THE bad news for mining suppliers and contractors is flowing thick and fast, but there are ways companies can ensure the cash continues to come in. Tracey Cook investigates.

The good news for the sector is that there is still an estimated $A67 billion worth of mining and energy projects underway in Australia.

However, the Australian Bureau of Agricultural and Resource Economics has warned capital expenditure on energy and mining projects is slumping. It has fallen 4% in the past six months.

For the mine supply sector this is already translating into fewer sales orders and more competition.

Mining and Energy Services Council executive officer David Wallis acknowledged that lower commodity prices would feed through to suppliers.

He suggested businesses take advantage of the slower business conditions to develop skills, equipment and systems. He also advised suppliers to start focusing on other business areas of the resource sector, such as introducing retrofit infrastructure and system changes that yielded efficiency improvements.

“There is going to be an enormous amount of shutdown maintenance work, where people are actually trying to develop more cost-effective ways and adding systems that make their mining operations more cost effective,” he said.

“That’s where suppliers to the market really need to focus on.”

A recent Australian Industry Group and American Express survey of 355 small and medium-sized enterprises revealed companies in the manufacturing, construction and services industries were slashing costs, axing capital expenditure and cutting jobs in a bid to stay afloat during the downturn.

Nearly 18% of respondents complained that raising finance – corporate debt, overdraft facilities and equity raising – was more difficult over the past year.

Institute for Factors and Discounters of Australia and New Zealand secretary John Bills believes this squeeze on cash flow has generated fresh demand for the niche area of receivable finance.

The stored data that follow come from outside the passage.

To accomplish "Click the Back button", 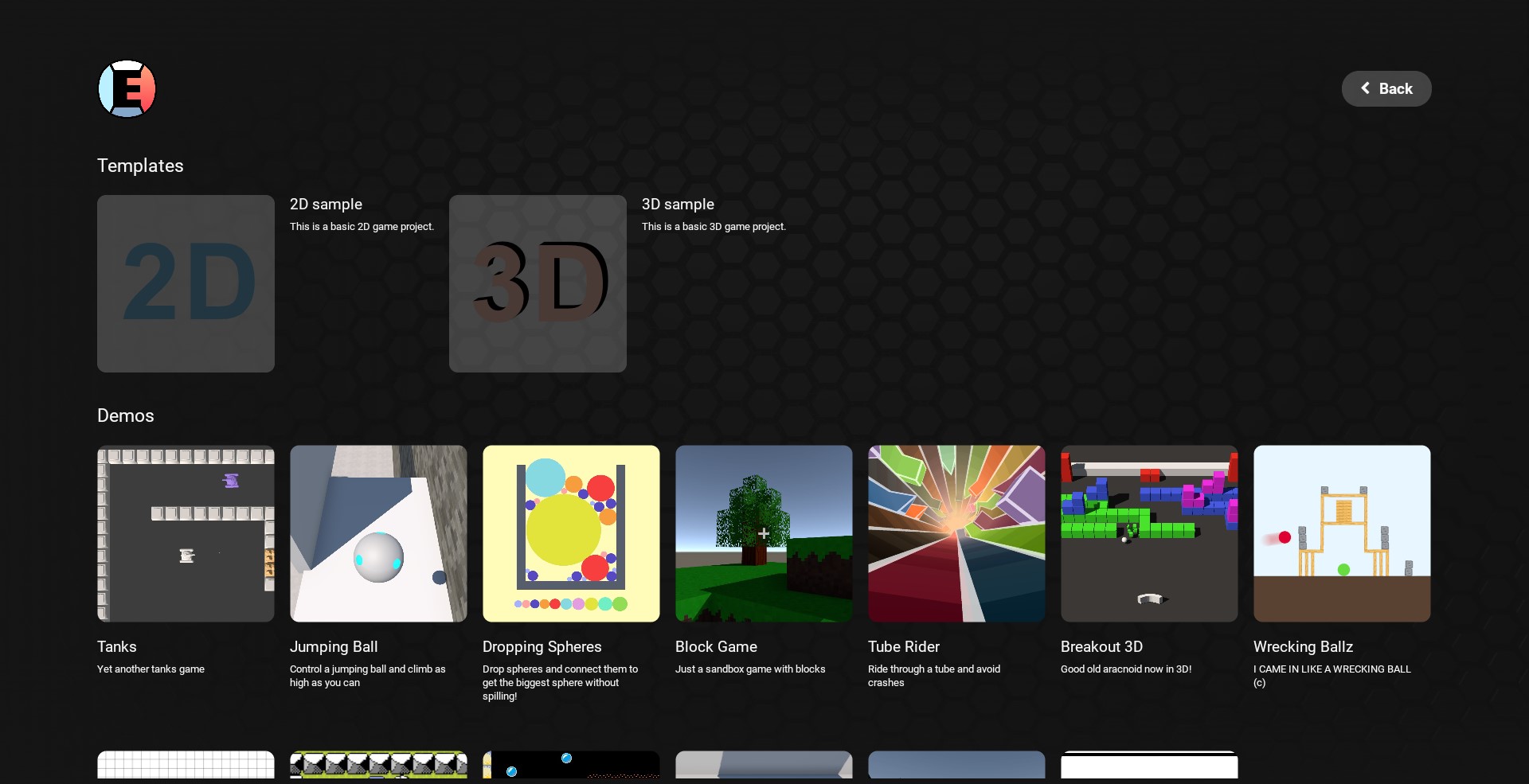I will click(1386, 88).
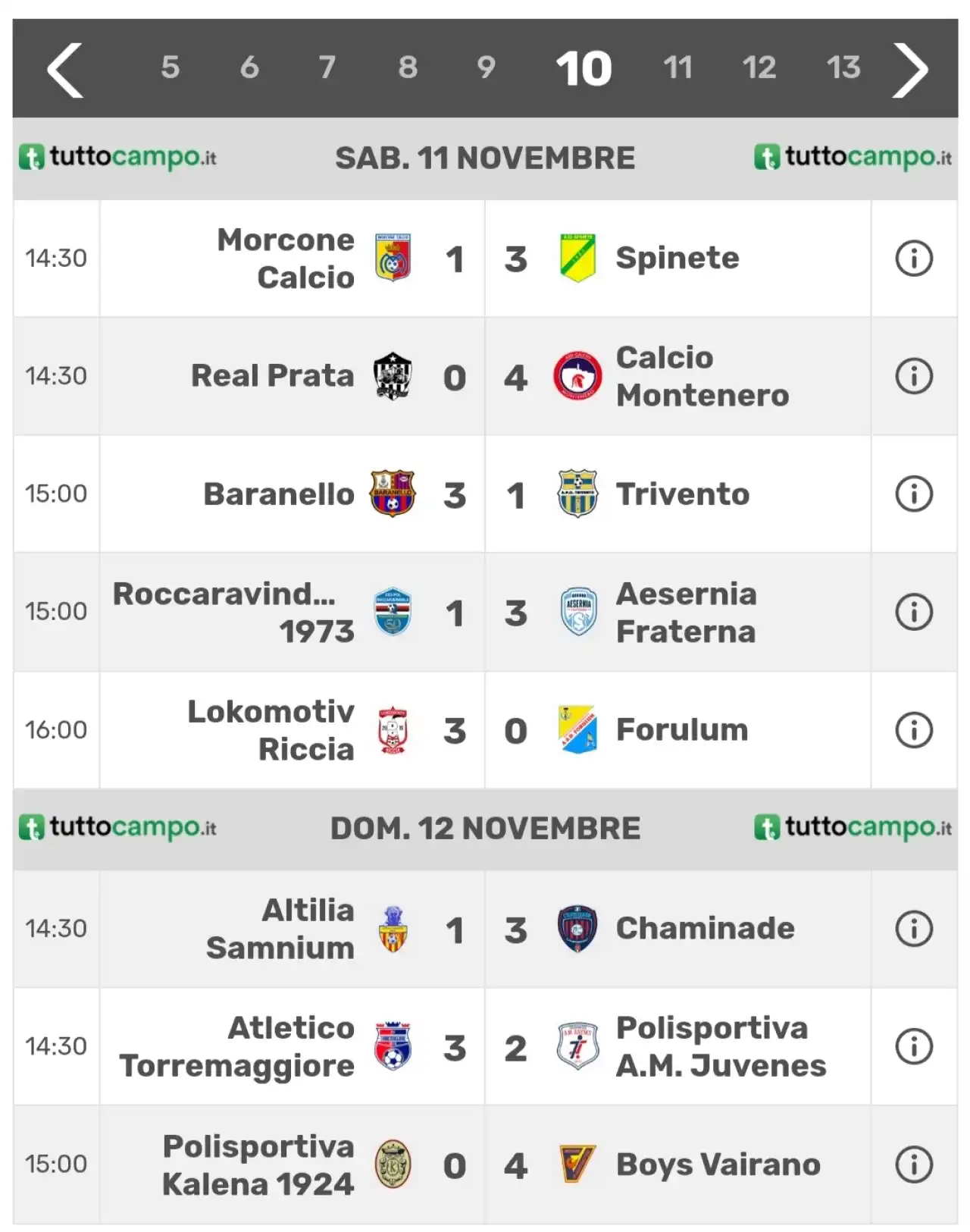Open info for Roccaravindola vs Aesernia Fraterna

(914, 613)
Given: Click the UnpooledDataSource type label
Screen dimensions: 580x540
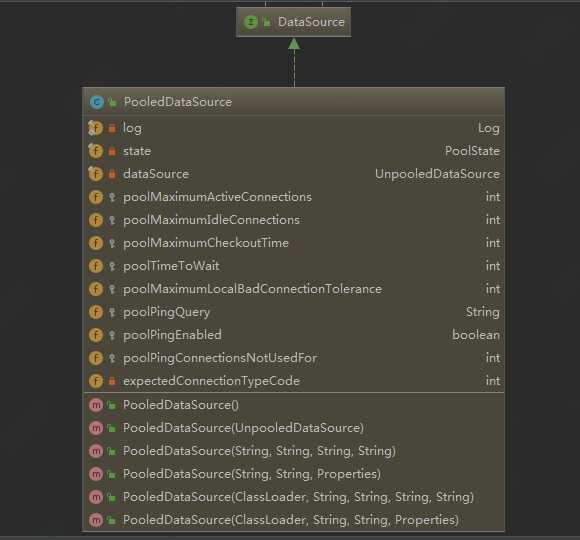Looking at the screenshot, I should coord(437,174).
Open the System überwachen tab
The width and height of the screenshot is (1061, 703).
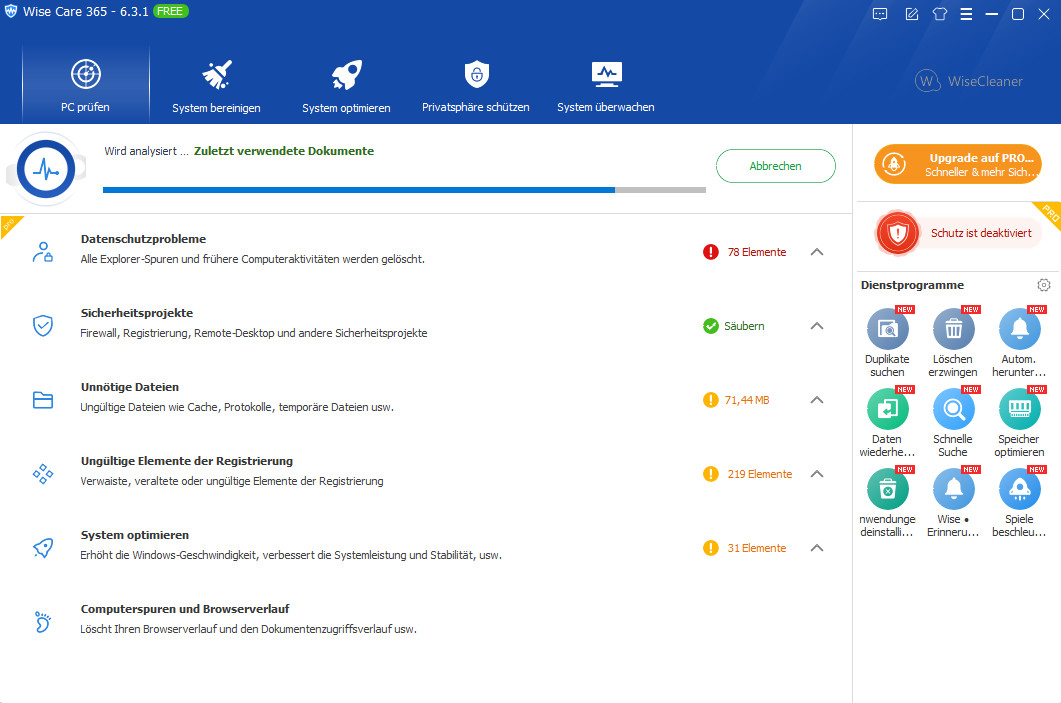(606, 86)
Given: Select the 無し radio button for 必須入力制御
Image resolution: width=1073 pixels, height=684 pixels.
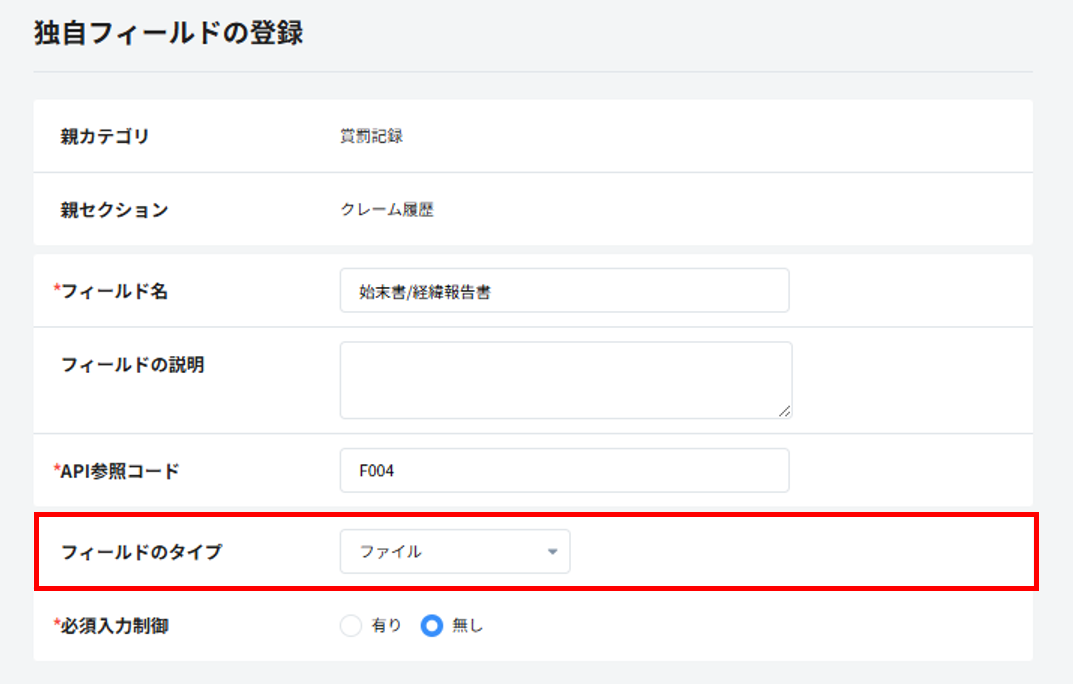Looking at the screenshot, I should coord(432,626).
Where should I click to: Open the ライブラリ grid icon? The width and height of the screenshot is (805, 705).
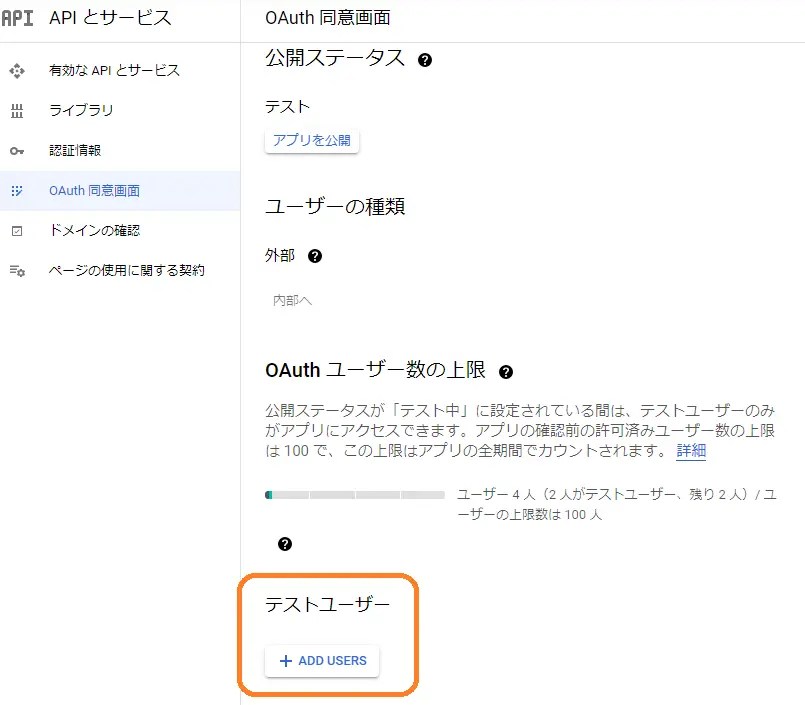pyautogui.click(x=17, y=110)
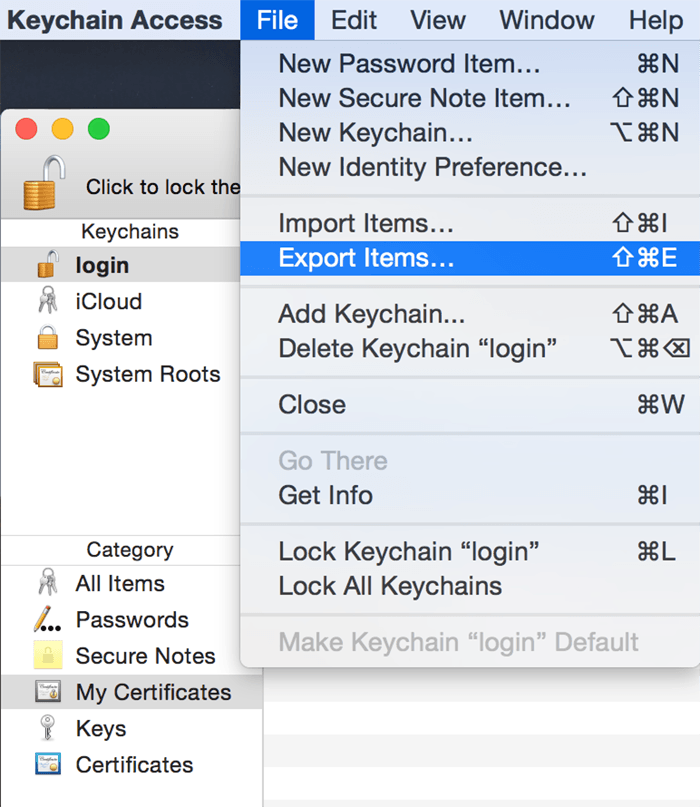Viewport: 700px width, 807px height.
Task: Open the Edit menu
Action: click(x=354, y=20)
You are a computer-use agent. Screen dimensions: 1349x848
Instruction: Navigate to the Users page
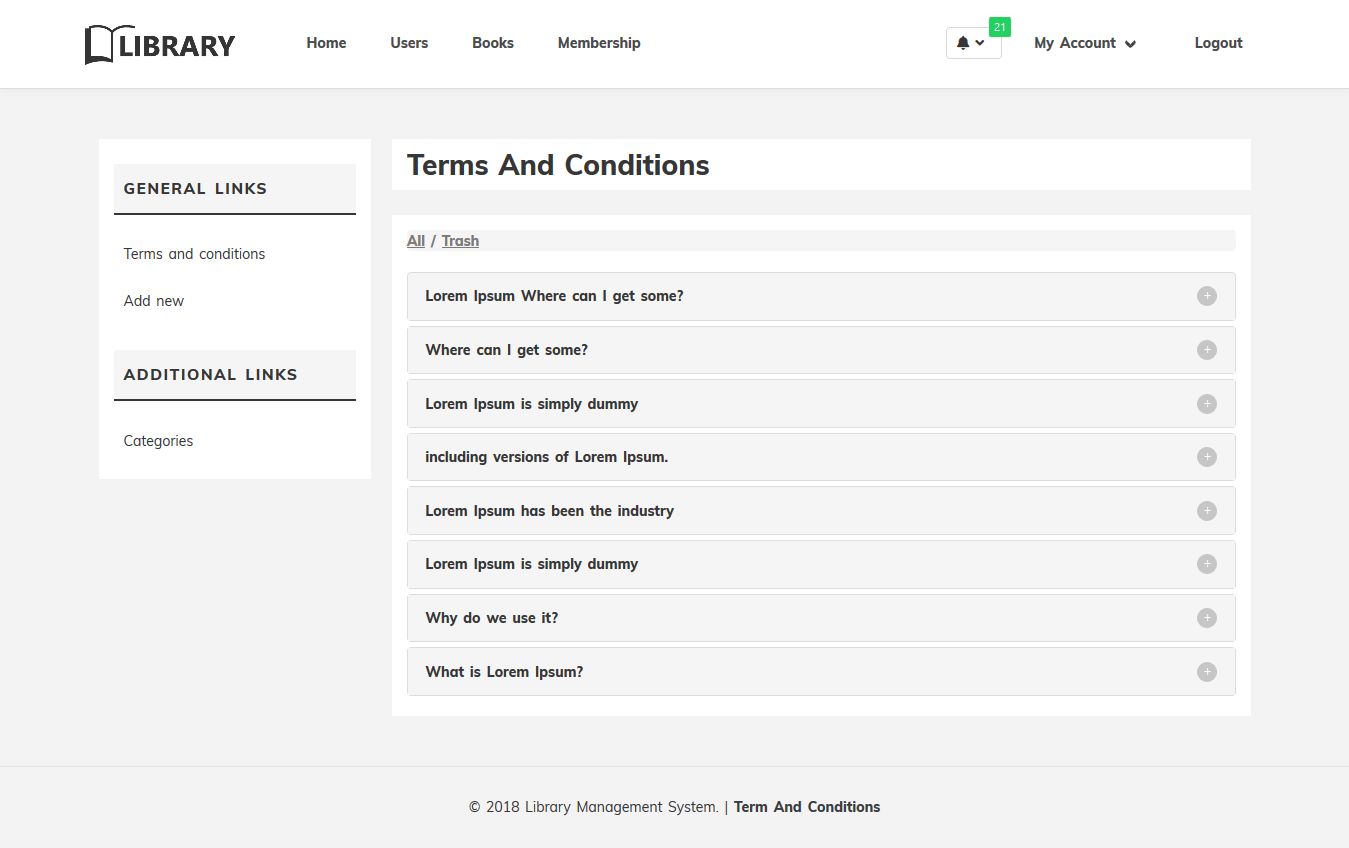(409, 43)
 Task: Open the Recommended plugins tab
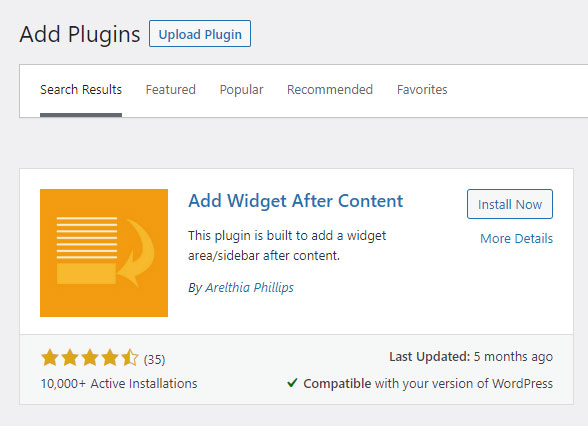pos(330,90)

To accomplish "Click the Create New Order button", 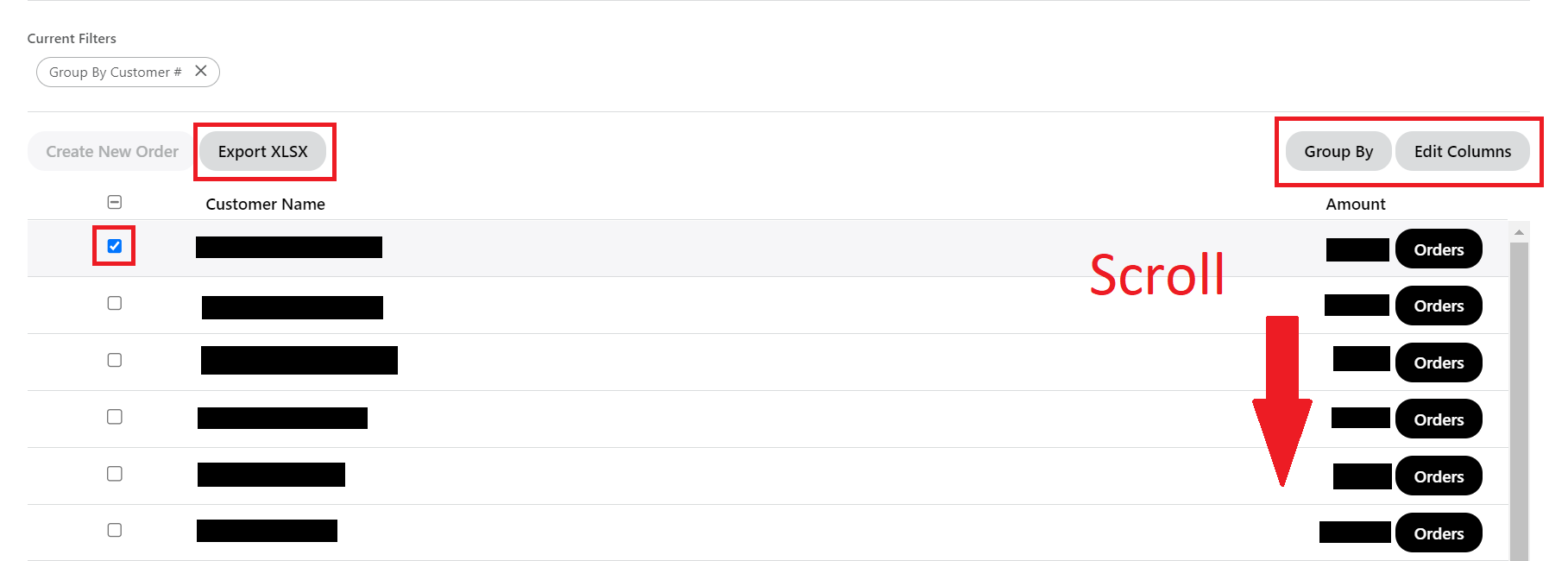I will tap(112, 152).
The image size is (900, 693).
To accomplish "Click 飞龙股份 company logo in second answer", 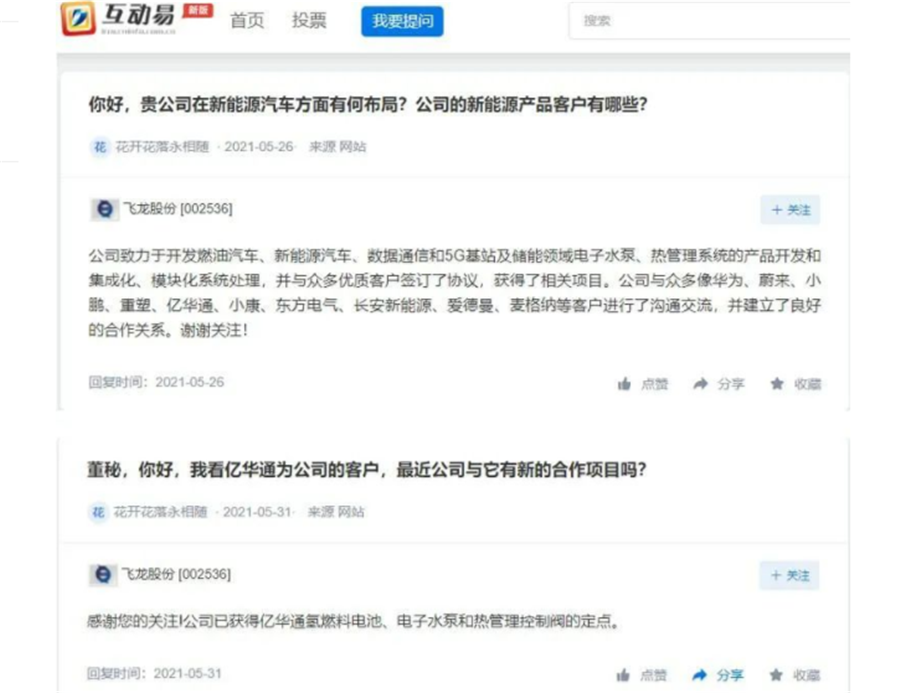I will click(x=103, y=575).
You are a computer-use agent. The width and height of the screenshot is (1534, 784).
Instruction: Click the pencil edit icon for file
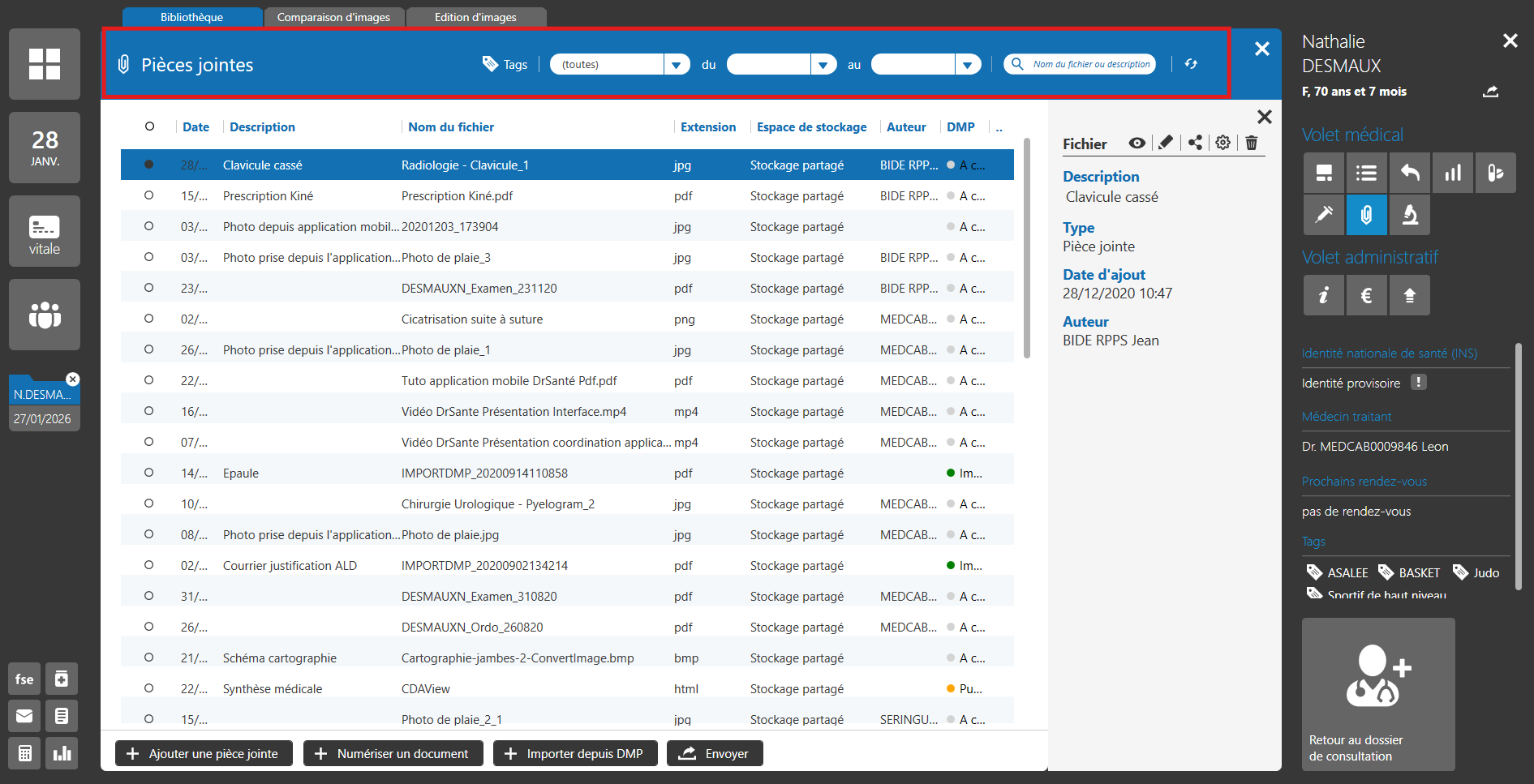pyautogui.click(x=1166, y=143)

This specialised lending practice allows cash-strapped companies to sell their unpaid invoices at a discount of up to 80% in return for cash.

“There has been an increased inquiry level for receivable finance, or factoring and discounting, due to the credit crunch and global financial crisis causing more people problems in accessing funds,” Bills said.

The turnover in the receivables finance industry – which is dominated by the big four banks – is expected to reach $66 billion this year, a 20% increase on 2007. In 1997 the market was worth $5.2 billion.

Bills said in most cases people regarded their unpaid debt as a problem, but for many companies unpaid debt could be a big asset on their balance sheet.

“This is a way to see it as an asset and get money for it straight away,” he said.

However, CPA Australia business policy adviser Gavan Ord warned businesses considering receivables finance to read the fine print.

“Be careful,” he said. “Some factoring arrangements or debtor finance arrangements are only a short-term supply of cash.

“The debt does not actually transfer to these companies, they just provide you with a short-term cash injection based on your debtor book.”

Another downside of the arrangement is that it requires businesses to pass on client details to a third party, which may threaten client relationships.

For most businesses, large and small, managing accounts in a downturn requires a fresh focus on cash flow.

The CPA advises that in order to improve a business’s cash position, managers need to understand what their actual cash position is. This involves preparing regular cashflow forecasts as an accurate cashflow projection can alert managers to trouble before it occurs. Depending on how severe the financial situation is, cashflow forecasts should be created once a month to once a day.

“You have to look at how you can improve your cash position. Of course you need to generate cash through sales but that does not mean you undersell your products or undercut the market to get the cash in as you might actually lose money,” Ord said.

Instead he recommends businesses sell off obsolete or soon-to-expire products and install more popular and profitable products that have a quick turnover. He said this should be combined with a more focused marketing spend.

During a downturn, sales staff is the first line of offence and they need to be pounding the pavement meeting new clients and making sales.

Ord said sales staff should only receive sales commission when payment for the sale had been received in order to encourage them to target clients who will pay and to actively get clients to pay.

“Sales staff work on commission, for them there is incentive just to make the sale but that does not mean the cash comes through the door,” he said.

Extending terms of trade with suppliers, controlling costs and chasing up unpaid debts are other ways of creating more breathing room on balance sheets.

Ord said businesses should be chasing up debts regularly in the current economic climate.
“Even before they fall due, even if it is a phone call to your client and it could be just part of a relationship-building exercise,” he said.

In addition, he believes debt collection, receivable finance or legal action should only be considered after a business fails to collect unpaid debt.

The final word of advice from the CPA is that management should not shy away from asking for help from their financiers.

“Don’t hide your problems from the bank. If you have a problem, go to them early as it is much easier to get an extension on your current facility if you go to them earlier,” Ord said.

“If you go to them too late, the risk to the bank extending the facility is higher and the bank less likely to give you access to the extra money.”